Problem description — Reproduce verbatim the portion of the listing below that runs from the line containing "Choose the word gold in the lettering line" up to and including the line containing "click(x=338, y=223)".

Page and screen pointing data —
-- Begin --

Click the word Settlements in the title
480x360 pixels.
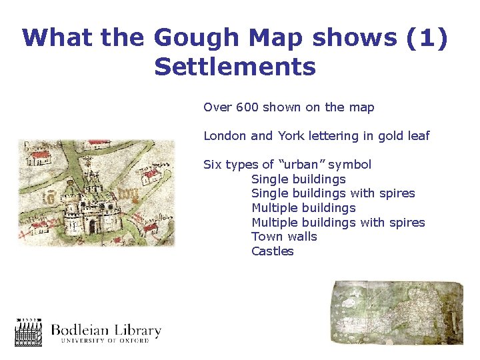click(x=235, y=67)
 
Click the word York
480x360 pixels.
click(x=291, y=136)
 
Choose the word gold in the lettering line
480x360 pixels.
click(x=388, y=136)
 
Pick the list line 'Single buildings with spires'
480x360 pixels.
click(x=333, y=193)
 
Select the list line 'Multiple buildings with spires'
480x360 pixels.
click(x=338, y=223)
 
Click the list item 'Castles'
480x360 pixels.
click(x=272, y=251)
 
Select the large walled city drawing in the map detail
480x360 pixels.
click(x=91, y=203)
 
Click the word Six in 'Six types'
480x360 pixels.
click(x=213, y=165)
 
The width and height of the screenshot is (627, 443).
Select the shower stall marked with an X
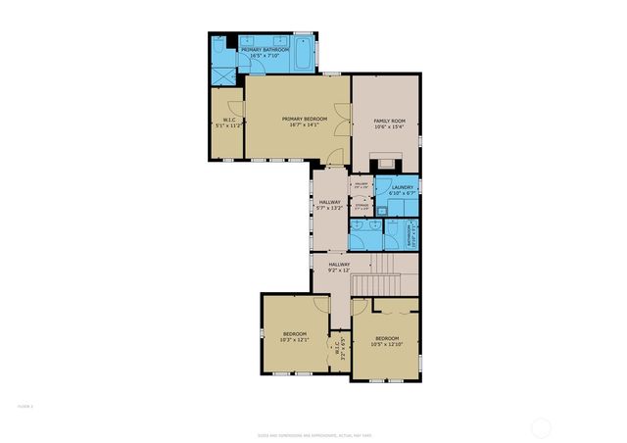[224, 74]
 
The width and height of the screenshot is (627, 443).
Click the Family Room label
[389, 121]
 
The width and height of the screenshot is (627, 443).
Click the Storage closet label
[362, 206]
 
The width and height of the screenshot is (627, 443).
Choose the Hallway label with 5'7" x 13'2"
[329, 205]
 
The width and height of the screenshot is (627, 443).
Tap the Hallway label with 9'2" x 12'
[339, 267]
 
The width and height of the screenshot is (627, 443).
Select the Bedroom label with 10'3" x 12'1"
[295, 336]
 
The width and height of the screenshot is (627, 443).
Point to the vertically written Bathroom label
[410, 235]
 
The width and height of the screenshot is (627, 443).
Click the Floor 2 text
[25, 404]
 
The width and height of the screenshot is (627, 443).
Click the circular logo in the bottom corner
[542, 426]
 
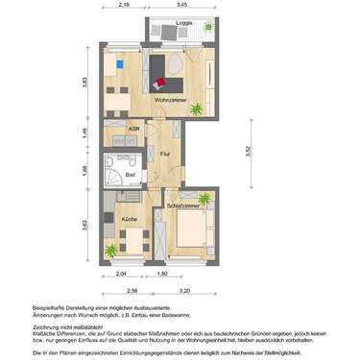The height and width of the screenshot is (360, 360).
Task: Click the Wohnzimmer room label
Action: tap(170, 99)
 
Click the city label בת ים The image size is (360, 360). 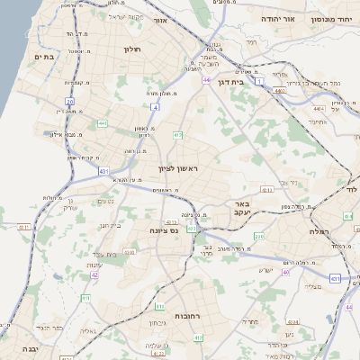45,56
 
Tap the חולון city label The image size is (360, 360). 132,50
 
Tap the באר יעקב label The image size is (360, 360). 238,209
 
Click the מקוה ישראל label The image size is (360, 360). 125,16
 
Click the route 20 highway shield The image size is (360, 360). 70,101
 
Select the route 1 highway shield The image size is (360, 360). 260,82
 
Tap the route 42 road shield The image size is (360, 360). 94,275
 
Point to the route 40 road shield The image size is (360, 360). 286,272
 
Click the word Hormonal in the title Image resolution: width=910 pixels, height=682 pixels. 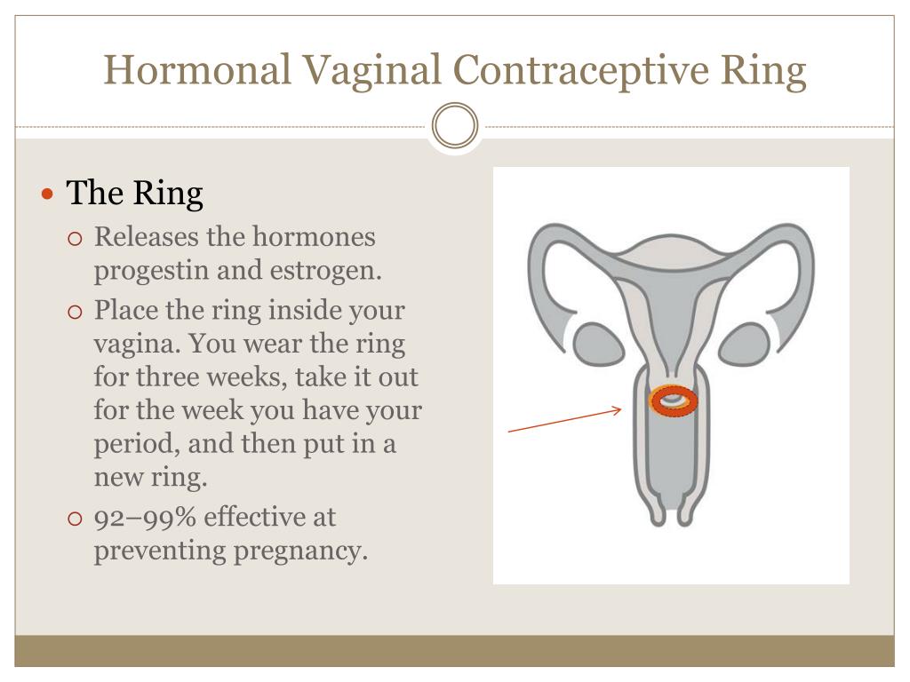pyautogui.click(x=197, y=69)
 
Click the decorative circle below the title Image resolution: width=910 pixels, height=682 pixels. pyautogui.click(x=455, y=125)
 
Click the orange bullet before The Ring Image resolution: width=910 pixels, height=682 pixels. pyautogui.click(x=48, y=194)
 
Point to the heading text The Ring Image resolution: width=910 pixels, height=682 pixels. pyautogui.click(x=134, y=193)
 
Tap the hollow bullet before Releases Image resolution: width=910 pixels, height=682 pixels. pyautogui.click(x=75, y=238)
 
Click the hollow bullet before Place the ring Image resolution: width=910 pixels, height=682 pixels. pyautogui.click(x=75, y=312)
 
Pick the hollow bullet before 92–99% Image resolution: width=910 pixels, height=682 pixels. pyautogui.click(x=75, y=519)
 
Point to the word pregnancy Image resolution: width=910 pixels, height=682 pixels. pyautogui.click(x=300, y=551)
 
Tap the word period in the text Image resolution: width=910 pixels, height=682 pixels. pyautogui.click(x=136, y=445)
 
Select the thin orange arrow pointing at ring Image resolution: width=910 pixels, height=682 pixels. pyautogui.click(x=564, y=420)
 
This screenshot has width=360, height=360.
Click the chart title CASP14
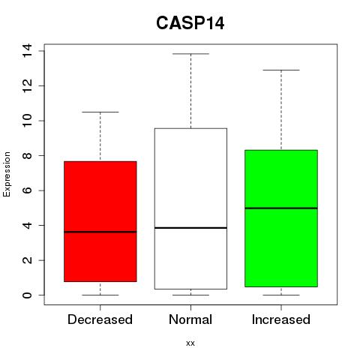[x=190, y=23]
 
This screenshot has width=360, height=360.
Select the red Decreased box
[x=100, y=221]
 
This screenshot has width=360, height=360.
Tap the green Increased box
[x=281, y=218]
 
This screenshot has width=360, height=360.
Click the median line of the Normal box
[x=190, y=228]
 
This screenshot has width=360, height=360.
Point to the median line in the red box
[x=100, y=232]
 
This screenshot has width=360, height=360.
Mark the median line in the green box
[x=281, y=208]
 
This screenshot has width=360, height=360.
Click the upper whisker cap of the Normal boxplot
[x=190, y=54]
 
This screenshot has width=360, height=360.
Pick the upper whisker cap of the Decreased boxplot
[x=100, y=112]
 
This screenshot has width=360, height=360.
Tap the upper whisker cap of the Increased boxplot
[x=281, y=70]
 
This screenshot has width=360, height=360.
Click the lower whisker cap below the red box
[x=100, y=295]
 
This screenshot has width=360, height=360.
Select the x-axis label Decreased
[x=100, y=320]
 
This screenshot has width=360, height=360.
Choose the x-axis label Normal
[x=190, y=320]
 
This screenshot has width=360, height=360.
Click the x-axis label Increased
[x=281, y=320]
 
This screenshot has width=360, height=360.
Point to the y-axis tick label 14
[x=27, y=51]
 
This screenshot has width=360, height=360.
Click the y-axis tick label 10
[x=27, y=121]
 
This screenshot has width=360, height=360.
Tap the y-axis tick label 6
[x=27, y=190]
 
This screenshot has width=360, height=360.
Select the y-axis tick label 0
[x=27, y=295]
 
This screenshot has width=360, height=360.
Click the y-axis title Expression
[x=7, y=174]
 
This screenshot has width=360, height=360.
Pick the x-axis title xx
[x=190, y=344]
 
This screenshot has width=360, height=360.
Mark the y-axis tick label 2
[x=27, y=260]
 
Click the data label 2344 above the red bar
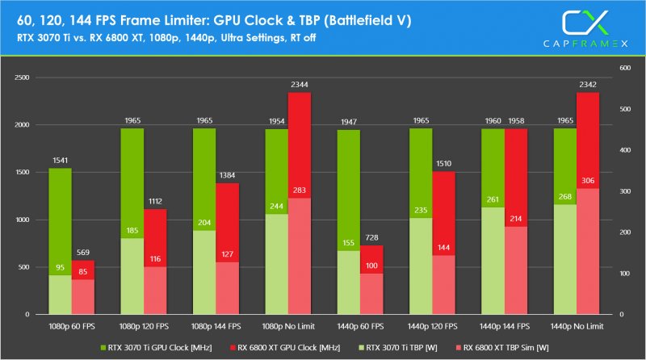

-- End --

Result —
Choose the word gold in the lettering line
480x360 pixels.
click(x=388, y=136)
 
Pick the list line 'Single buildings with spires'
480x360 pixels.
click(x=333, y=193)
 
Select the list line 'Multiple buildings with spires'
480x360 pixels.
click(x=338, y=223)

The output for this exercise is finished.